**Records for processing**
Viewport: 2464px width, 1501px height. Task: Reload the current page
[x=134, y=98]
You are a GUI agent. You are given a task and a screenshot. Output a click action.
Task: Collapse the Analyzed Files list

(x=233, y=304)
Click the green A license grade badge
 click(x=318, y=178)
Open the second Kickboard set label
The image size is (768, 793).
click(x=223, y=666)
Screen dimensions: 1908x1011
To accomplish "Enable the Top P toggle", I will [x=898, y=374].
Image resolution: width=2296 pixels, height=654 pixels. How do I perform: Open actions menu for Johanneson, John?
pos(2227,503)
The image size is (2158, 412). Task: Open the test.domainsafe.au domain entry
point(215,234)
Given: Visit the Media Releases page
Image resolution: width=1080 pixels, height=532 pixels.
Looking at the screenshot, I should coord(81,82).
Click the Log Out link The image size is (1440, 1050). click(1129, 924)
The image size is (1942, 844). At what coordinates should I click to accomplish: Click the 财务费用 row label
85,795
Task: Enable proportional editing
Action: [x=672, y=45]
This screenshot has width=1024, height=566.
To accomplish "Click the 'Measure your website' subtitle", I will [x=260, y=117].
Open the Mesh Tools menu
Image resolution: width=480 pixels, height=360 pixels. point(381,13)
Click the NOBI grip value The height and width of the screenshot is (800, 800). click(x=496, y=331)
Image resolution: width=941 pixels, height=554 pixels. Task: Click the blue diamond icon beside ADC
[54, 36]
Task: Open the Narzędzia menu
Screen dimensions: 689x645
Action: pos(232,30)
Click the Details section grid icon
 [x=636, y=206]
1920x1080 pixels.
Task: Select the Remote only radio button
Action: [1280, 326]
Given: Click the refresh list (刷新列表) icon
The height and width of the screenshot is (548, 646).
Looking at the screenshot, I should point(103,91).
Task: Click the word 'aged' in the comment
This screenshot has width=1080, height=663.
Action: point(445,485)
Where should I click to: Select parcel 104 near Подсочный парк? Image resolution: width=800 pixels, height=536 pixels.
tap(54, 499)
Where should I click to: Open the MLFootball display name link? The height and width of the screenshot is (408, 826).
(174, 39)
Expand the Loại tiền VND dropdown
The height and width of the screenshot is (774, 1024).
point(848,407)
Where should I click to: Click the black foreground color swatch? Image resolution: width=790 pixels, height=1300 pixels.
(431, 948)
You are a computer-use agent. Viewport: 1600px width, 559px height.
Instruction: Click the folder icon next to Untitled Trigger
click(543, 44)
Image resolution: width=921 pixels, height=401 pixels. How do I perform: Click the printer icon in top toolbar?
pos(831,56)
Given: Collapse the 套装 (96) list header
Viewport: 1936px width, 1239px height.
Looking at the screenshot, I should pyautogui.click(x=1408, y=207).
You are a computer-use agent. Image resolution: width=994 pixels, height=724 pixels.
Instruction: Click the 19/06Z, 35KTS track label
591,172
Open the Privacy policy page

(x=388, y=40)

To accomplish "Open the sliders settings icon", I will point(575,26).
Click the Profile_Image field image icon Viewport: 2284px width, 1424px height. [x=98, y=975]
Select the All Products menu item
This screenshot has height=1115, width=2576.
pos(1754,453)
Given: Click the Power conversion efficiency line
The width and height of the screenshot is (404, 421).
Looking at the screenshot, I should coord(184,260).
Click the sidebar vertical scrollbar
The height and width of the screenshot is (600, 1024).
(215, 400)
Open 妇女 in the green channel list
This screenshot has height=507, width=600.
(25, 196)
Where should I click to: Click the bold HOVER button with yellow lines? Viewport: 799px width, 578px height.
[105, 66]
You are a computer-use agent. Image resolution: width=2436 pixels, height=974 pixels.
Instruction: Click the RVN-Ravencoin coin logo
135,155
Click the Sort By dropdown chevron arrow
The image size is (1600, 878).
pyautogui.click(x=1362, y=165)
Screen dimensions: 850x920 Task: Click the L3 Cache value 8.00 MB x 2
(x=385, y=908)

**The exercise**
Copy the data word for word, from the line containing "You are a computer-use agent. Image resolution: width=994" through the end of the data.

**Final answer**
You are a computer-use agent. Image resolution: width=994 pixels, height=724 pixels.
Instruction: Click the 19/06Z, 35KTS track label
591,172
Open the Privacy policy page

(x=388, y=40)

To accomplish "Open the sliders settings icon", I will point(575,26).
Click the Profile_Image field image icon Viewport: 2284px width, 1424px height. [x=98, y=975]
Select the All Products menu item
This screenshot has height=1115, width=2576.
pos(1754,453)
Given: Click the Power conversion efficiency line
The width and height of the screenshot is (404, 421).
Looking at the screenshot, I should coord(184,260).
Click the sidebar vertical scrollbar
The height and width of the screenshot is (600, 1024).
(215, 400)
Open 妇女 in the green channel list
This screenshot has height=507, width=600.
(25, 196)
Where should I click to: Click the bold HOVER button with yellow lines? Viewport: 799px width, 578px height.
[105, 66]
You are a computer-use agent. Image resolution: width=2436 pixels, height=974 pixels.
Instruction: Click the RVN-Ravencoin coin logo
135,155
Click the Sort By dropdown chevron arrow
The image size is (1600, 878).
pyautogui.click(x=1362, y=165)
Screen dimensions: 850x920 Task: Click the L3 Cache value 8.00 MB x 2
(x=385, y=908)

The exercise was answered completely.